Wednesday, August 28, 2013

The Penguin History Of Medieval Europe

Keen covers Western European Medieval history from the 9th-15th century. Russia, Byzantium, and Spain are hardly mentioned because of the great difference in the events that occurred at the same time. The book starts with Charlemange and ends with the start of the Renaissance. The focus is on the relationship kingdoms and rulers had with the Catholic church, how they build each other up, and eventually, become independent nations.

This overview of the Middle Ages is great for a general knowledge on the topic. I like being able to connect the causes of different events such as: the Great Schism, the Hundred Years War, and the Crusades. It is important to understand how empires and kingdoms were formed and changed as these events took place.
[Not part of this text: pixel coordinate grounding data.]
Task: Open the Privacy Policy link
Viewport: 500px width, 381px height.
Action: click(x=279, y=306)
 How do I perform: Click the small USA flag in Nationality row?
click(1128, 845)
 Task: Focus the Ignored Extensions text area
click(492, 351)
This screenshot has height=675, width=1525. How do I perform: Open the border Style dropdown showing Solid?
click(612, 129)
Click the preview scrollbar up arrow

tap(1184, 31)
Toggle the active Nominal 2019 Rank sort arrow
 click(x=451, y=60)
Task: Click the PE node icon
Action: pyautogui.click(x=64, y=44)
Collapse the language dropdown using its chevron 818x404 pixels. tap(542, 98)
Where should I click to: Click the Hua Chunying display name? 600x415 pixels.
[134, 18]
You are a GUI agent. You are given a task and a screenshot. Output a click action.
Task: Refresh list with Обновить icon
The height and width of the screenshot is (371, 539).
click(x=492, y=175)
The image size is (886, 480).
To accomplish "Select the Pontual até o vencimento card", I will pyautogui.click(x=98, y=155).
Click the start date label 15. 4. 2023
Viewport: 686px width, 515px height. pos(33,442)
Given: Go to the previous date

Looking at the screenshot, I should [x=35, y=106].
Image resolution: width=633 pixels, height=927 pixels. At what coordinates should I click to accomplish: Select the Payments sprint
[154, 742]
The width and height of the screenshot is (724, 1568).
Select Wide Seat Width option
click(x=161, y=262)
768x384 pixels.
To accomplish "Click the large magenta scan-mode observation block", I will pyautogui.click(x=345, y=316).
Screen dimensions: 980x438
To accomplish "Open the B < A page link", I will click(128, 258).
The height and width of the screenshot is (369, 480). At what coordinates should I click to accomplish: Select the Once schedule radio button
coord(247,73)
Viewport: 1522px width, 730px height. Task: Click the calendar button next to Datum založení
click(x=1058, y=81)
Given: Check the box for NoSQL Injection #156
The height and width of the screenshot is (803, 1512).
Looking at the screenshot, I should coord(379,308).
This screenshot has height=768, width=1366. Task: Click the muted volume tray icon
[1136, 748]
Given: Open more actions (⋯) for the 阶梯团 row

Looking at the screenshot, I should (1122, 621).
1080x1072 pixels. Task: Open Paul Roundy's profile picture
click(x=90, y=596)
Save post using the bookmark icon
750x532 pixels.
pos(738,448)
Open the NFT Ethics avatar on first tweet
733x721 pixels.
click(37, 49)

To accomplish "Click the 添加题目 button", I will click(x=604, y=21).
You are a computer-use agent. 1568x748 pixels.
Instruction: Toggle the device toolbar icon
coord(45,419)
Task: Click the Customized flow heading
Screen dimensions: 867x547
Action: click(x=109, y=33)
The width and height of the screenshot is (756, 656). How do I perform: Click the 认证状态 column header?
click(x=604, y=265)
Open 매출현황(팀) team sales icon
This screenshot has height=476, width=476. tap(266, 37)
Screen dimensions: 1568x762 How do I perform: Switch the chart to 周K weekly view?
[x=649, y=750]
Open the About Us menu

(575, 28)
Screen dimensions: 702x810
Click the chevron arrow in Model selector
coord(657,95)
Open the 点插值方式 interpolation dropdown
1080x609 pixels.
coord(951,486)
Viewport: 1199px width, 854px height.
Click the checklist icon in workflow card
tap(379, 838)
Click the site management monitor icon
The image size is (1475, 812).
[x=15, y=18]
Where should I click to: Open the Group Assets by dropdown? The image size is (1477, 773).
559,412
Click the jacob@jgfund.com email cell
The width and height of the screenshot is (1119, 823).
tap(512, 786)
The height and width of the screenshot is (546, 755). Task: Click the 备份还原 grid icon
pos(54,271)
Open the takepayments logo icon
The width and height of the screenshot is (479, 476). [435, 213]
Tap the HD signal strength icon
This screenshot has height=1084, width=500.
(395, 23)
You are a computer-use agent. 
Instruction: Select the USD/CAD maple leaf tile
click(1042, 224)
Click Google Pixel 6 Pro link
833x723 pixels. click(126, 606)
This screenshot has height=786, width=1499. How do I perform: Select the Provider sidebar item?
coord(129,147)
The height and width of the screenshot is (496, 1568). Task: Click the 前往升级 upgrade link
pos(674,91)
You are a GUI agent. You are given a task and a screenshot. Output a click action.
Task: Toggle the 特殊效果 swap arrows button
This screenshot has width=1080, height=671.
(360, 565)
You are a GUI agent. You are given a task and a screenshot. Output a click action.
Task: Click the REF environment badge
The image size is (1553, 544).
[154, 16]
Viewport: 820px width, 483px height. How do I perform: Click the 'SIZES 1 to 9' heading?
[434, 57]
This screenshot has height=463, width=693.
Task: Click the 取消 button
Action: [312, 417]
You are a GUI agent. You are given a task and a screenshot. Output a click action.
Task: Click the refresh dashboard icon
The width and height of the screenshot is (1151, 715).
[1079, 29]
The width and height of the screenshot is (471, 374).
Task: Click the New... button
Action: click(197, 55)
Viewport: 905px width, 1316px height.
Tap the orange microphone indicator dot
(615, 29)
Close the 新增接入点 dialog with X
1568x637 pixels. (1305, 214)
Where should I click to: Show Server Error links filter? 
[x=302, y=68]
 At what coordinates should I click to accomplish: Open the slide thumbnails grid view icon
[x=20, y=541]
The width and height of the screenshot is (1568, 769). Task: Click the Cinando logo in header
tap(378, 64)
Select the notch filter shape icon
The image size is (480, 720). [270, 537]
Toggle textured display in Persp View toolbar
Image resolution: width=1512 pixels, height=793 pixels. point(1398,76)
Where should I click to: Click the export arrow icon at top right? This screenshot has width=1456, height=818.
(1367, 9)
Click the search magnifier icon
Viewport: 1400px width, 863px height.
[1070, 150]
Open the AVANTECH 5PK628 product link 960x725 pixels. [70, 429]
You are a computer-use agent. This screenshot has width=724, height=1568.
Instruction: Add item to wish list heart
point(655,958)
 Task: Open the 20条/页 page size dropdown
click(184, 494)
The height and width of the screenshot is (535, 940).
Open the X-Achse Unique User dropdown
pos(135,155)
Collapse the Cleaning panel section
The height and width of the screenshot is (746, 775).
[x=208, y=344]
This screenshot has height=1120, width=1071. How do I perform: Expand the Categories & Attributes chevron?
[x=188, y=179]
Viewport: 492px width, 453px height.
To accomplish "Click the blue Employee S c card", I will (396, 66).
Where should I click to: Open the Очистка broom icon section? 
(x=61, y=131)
The only problem I ever have with overviews of history is, just as I am getting interested in a person or event, the next topic is already being discussed. When reading about a general time period I always come away with a list of topics and people I want to know more about. This is not a bad thing, it is just a little distracting while reading the overview. Some of the people from this book I want to read more about are:

  • Frederick II of Hohenstaufen from the early 13th century, he was curious about issues with the soul and immortality. He would perform experiments to try to prove his theories. Supposedly, he sealed a man in a barrel and had guards watch until the man died. He wanted them to see if the man's soul would emerge. Keen claims that many of the tales about him were likely exaggerated. I want to read more about him to find out what stories were told about him, if they were true or not, and why these stories might have been told or happened.
  • Jean Froissart fought in the Hundred Years War. One of many people that wanted to be seen as a chivalrous romantic figure, like those that were commonly read about at the time. He wrote down his experiences in the war, which are said to read like a chivalrous story. His book is: Chronicles, and it is now on my reading list.
  • Abelard an influential philosopher in the late 11th, early 12th century. He traveled and taught students. He is famous for his affair with Heloise. He ends up being accused of heresies in his teaching, and is excommunicated.
  • Celestine V a hermit who was made Pope in 1294. He ended up resigning as Pope after about six months serving in the position. This caused a lot of problems for the church and his successor. I would be interested in reading more about why he was chosen, and what exactly influenced his decision to resign. Update October 3, 2014: I read The Pope Who Quit about Celestine V. Read my review here.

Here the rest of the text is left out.